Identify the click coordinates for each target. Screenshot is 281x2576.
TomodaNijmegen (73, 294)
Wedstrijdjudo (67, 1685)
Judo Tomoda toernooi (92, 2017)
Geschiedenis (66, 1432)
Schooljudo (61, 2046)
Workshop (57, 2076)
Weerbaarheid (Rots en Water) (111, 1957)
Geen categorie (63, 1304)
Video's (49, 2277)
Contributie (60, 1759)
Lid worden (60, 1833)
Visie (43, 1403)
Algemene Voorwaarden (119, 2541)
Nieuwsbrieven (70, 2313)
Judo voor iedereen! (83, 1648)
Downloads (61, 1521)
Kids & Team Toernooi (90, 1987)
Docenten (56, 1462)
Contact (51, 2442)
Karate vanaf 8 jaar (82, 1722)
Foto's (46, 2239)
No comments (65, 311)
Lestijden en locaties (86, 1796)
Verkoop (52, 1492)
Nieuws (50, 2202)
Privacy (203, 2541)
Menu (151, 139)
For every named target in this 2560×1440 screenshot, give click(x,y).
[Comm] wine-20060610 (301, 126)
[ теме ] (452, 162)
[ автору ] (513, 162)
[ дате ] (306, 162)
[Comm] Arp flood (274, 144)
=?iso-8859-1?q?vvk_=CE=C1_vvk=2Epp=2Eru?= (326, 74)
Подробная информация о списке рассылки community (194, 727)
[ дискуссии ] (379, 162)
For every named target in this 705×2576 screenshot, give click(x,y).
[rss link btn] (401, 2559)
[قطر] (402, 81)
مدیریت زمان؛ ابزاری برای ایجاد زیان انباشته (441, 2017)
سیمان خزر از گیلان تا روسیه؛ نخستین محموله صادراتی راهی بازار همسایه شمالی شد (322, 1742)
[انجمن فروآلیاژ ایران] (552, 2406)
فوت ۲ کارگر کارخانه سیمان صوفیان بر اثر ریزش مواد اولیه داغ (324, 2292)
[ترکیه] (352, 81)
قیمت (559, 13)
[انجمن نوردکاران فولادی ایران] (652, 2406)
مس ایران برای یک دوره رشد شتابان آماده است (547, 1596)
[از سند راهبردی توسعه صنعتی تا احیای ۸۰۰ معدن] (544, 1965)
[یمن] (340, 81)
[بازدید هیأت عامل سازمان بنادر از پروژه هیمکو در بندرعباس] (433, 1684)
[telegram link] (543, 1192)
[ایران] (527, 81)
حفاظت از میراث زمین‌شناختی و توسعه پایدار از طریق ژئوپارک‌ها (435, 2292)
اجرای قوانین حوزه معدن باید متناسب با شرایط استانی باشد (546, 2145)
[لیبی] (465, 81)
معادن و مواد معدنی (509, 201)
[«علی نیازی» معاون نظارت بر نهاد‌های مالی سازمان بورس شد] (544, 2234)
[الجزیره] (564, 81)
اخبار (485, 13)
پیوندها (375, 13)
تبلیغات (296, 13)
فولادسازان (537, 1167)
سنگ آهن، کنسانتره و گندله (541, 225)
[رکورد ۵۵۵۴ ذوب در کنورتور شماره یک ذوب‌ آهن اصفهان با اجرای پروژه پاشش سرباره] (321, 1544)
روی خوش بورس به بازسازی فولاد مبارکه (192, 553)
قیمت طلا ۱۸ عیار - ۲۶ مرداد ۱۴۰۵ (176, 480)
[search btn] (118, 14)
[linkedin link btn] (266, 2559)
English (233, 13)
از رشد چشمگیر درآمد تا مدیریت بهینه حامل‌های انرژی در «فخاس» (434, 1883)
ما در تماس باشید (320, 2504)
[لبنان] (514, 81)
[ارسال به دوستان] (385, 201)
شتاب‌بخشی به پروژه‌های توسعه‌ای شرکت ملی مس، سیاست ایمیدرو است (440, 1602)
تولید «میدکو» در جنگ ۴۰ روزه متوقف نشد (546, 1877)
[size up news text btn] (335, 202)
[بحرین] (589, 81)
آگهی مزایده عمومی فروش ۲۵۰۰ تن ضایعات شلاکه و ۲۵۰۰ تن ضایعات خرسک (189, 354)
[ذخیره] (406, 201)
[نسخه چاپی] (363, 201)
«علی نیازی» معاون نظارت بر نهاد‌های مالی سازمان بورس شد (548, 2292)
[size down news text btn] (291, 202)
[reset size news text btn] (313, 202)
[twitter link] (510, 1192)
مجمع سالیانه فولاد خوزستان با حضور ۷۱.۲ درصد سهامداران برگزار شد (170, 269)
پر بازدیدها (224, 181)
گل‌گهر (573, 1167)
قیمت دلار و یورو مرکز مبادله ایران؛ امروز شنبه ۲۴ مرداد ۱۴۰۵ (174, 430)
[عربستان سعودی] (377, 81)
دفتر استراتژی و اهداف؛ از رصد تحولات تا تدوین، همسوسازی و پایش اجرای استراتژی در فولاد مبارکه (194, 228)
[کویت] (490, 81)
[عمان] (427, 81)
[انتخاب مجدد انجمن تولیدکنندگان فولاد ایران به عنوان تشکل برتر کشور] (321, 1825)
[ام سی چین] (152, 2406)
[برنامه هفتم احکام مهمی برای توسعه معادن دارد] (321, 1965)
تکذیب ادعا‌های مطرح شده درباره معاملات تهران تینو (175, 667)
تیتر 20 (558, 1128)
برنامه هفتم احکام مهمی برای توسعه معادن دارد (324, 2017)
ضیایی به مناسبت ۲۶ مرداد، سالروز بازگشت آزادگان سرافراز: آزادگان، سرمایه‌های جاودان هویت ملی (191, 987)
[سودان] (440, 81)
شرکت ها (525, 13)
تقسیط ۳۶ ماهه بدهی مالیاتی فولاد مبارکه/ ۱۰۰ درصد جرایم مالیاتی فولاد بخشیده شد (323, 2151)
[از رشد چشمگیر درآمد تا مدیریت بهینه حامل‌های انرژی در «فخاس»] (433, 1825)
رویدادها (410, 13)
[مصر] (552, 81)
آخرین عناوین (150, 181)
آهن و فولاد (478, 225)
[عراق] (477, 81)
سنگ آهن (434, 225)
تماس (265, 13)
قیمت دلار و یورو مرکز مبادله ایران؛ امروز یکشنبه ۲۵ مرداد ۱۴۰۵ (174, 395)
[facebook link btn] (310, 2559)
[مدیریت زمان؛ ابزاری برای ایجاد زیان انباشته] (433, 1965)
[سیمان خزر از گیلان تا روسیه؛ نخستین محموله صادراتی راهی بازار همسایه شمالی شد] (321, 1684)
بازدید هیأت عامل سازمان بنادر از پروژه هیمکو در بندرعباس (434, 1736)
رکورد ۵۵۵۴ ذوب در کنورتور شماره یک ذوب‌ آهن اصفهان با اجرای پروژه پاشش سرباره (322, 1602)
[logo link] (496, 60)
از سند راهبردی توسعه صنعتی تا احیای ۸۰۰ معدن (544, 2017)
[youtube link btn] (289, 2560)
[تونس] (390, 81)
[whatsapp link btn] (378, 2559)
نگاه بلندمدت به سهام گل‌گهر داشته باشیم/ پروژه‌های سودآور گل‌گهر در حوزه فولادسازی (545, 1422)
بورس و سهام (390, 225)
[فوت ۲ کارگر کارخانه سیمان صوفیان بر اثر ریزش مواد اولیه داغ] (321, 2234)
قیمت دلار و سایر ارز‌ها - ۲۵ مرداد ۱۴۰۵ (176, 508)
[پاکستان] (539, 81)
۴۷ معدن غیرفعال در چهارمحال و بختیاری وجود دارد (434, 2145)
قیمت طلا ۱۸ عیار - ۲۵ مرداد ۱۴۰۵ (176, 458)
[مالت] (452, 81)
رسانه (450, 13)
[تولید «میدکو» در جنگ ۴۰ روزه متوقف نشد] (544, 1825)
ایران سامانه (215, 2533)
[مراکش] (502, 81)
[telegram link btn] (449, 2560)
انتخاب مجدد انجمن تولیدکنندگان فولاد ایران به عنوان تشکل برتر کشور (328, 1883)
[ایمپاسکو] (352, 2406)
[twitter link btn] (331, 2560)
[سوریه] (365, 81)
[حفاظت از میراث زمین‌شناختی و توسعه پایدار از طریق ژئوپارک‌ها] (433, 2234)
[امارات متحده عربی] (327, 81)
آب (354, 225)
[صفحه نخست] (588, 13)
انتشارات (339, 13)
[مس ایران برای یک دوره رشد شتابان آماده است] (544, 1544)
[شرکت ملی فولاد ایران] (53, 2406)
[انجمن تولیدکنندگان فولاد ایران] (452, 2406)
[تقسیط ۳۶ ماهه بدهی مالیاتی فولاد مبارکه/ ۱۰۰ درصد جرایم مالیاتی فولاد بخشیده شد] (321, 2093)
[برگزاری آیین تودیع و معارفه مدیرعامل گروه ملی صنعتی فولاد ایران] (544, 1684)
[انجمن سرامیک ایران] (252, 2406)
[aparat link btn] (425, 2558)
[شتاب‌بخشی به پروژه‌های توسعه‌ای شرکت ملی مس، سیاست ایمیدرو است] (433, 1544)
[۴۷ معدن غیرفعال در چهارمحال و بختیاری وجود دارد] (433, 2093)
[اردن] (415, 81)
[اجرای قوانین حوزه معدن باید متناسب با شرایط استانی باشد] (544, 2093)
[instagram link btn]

BRIEF
Show every line of the material above in which "مهمی" is present.

ANSWER SECTION
[برنامه هفتم احکام مهمی برای توسعه معادن دارد] (321, 1965)
برنامه هفتم احکام مهمی برای توسعه معادن دارد (324, 2017)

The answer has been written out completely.